Rogers believes this plan is a good start but also says it doesn’t accelerate the deployment of renewable sources of energy or prevent Duke from building new gas facilities.
“One of our biggest concerns is that if that we continue to expand our reliance on fossil gas, we're going to have a bunch of stranded assets that we just won't be able to utilize for the entire life span of them because we have to be net zero by 2050. And that's going to mean the customers are going to be paying for power plants that aren't going to be used in the future,” Rogers said.
Rogers also says one thing that needs to be addressed is how Person County may be impacted since it relies on tax money from the Roxboro plant.
“We need to figure out a way to help those communities, like here in Person County, transition in a way so that they can continue to thrive. But we've got to figure out a way to do it that doesn't cost people lives, which is what power plants do,” Rogers said.
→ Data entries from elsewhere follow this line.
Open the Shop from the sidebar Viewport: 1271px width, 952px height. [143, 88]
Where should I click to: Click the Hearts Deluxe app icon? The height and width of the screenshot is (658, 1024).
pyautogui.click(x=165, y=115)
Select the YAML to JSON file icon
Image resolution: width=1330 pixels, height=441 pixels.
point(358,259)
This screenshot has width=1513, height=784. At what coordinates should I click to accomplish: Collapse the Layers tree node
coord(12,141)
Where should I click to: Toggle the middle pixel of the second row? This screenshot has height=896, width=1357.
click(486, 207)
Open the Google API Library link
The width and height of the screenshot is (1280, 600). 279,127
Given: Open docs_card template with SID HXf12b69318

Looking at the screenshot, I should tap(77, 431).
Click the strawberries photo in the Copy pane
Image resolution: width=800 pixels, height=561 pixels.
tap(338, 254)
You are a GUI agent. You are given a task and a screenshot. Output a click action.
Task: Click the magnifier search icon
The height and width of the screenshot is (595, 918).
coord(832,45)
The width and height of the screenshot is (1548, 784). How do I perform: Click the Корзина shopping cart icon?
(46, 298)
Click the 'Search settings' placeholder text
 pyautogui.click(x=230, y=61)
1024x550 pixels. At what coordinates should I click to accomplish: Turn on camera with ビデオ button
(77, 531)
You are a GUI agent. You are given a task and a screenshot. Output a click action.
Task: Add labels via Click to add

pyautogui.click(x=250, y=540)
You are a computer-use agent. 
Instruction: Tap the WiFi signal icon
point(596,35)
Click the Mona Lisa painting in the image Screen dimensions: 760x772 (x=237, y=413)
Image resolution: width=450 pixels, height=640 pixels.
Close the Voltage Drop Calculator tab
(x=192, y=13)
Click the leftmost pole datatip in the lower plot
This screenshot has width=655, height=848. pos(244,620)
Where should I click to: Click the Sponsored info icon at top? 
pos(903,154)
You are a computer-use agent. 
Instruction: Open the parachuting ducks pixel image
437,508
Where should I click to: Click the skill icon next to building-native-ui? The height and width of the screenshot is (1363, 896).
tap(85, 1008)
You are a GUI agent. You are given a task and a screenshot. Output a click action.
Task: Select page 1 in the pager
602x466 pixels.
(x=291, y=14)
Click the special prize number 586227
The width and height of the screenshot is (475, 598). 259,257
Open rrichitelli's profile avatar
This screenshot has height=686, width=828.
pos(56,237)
In response to this first plan, Duke Energy released a statement saying, “We believe this is a constructive outcome that advances our clean energy transition, supporting a diverse, ‘all of the above’ approach that is essential for long-term resource planning. We’ve already made incredible progress, retiring two-thirds of our aging coal plants in North Carolina and South Carolina and reducing emissions by more than 40% since 2005 – we will continue this ongoing work of lowering carbon emissions to reduce risk for our customers while balancing affordability and reliability.”
The state’s Utilities Commission is required to review and adjust the carbon plan every two years.